=== Section Start ===
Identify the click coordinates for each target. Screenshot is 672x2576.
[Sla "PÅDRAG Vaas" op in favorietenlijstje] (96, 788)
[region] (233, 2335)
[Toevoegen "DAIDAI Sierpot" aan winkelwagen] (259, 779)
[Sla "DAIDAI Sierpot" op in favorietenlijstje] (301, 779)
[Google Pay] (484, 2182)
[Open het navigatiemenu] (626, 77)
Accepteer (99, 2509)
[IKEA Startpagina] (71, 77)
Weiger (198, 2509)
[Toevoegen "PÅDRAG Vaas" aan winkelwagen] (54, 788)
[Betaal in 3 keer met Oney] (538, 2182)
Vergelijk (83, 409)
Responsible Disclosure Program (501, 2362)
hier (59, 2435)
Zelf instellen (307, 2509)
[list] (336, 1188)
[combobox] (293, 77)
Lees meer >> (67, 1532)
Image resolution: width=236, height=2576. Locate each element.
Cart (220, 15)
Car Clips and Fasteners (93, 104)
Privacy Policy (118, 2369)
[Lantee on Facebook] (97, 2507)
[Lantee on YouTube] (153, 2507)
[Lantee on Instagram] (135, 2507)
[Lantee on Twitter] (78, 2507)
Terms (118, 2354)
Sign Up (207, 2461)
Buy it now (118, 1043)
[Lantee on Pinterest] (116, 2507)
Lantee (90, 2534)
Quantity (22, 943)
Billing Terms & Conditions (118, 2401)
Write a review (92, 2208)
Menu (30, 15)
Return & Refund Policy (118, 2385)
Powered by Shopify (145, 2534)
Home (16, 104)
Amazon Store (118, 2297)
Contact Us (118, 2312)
=== Section End ===
WHAT YOU WILL DO
Exactly the lines from the one holding "Menu (30, 15)" to the final line of the listing, both included, must make up the answer.

ANSWER AREA
Menu (30, 15)
Return & Refund Policy (118, 2385)
Powered by Shopify (145, 2534)
Home (16, 104)
Amazon Store (118, 2297)
Contact Us (118, 2312)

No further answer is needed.